- O mau tempo levou ao paragem dos barcos de pesca e há pescadores que não vão ao mar há dois meses.
- As ajudas do Estado só devem chegar em dezembro, afetando sobretudo os barcos mais pequenos que empregam cerca de dez mil pescadores.
- Pela quebra nas vendas de peixe, as perdas já ultrapassam vinte milhões de euros e podem chegar a trinta milhões no total com fevereiro.
- Nas lotas, no final de 2025 já se verificava um terço das descargas, metade da faturação e o preço médio do peixe aumentou.
- O inverno é considerado muito rigoroso para o setor, com impacto significativo na atividade pesqueira.

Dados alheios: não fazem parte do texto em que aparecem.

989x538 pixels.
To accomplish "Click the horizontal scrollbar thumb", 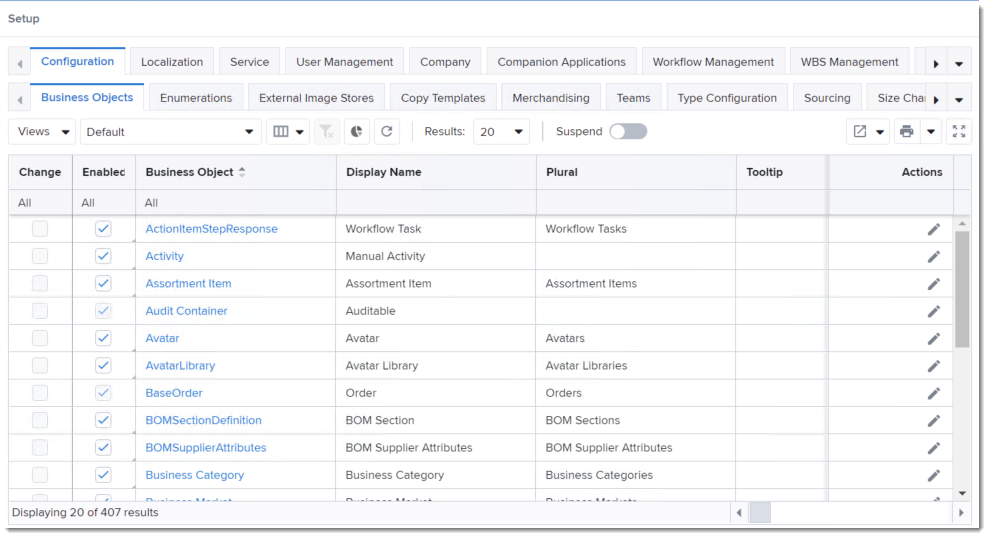I will [x=760, y=513].

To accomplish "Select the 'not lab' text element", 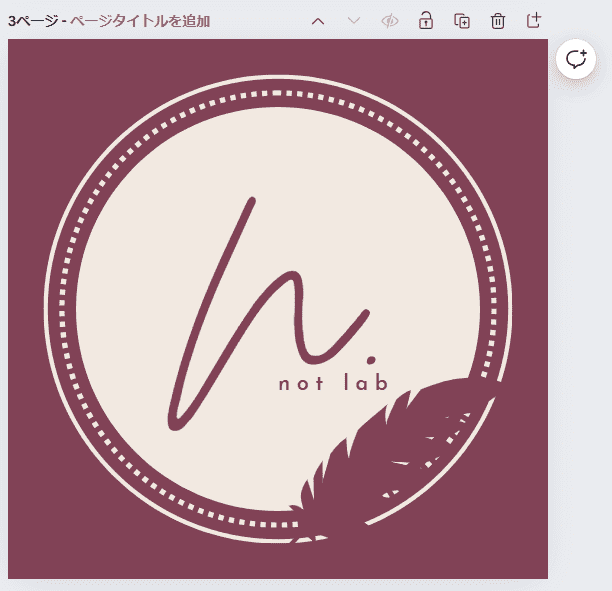I will click(x=332, y=383).
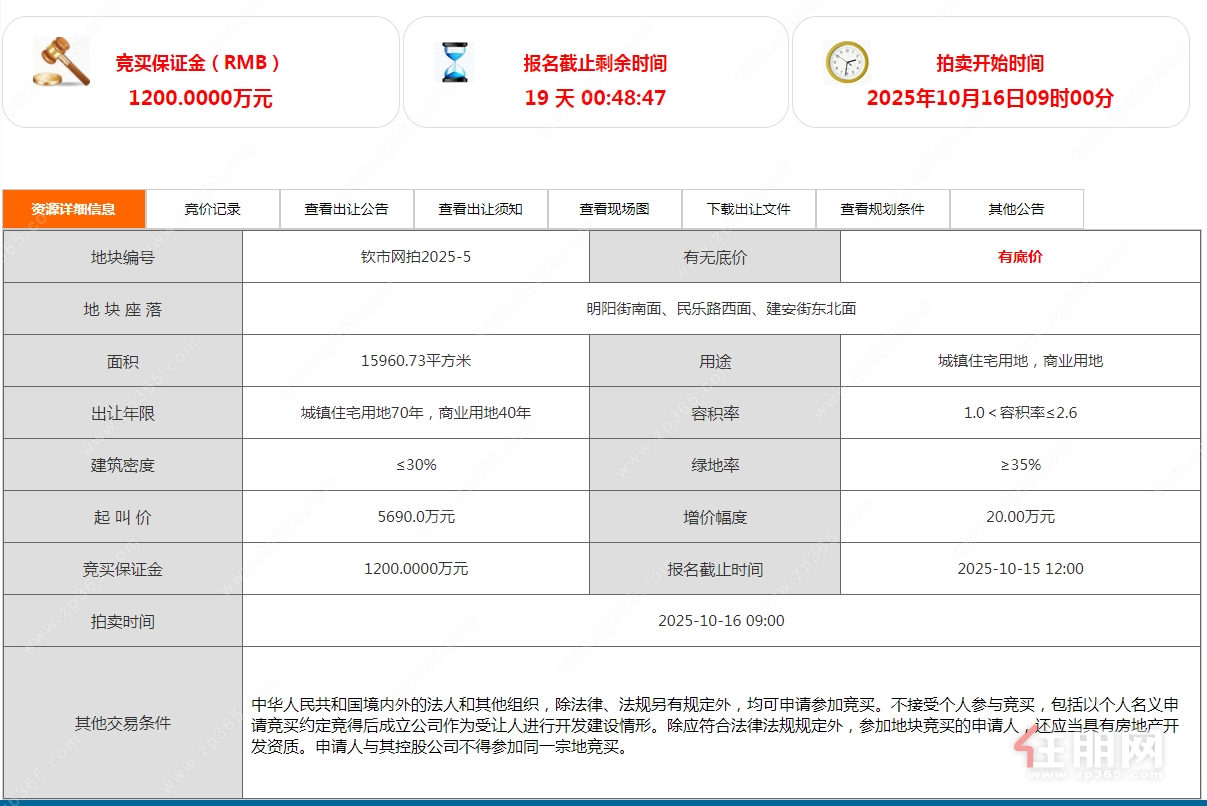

Há um inverno que se fará sentir nos cálculos de quem trabalha no mar. O mau tempo obrigou à paragem da pesca e os barcos ficaram em terra. A atividade permanece suspensa há dois meses para muitos pescadores.
A crise afeta sobretudo os barcos menores, que empregam cerca de 10 mil trabalhadores. A paragem acarreta perda de rendimentos, com as ajudas estatais ainda por chegar, previstas apenas para dezembro.
Nas lotas, as evidências da quebra são já visíveis: um terço das descargas, metade da faturação e o preço médio do peixe a duplicar. Segundo o JN, a queda nas vendas pode superar já os €20 milhões, com o cenário ainda a somar fevereiro, elevando o total para cerca de €30 milhões.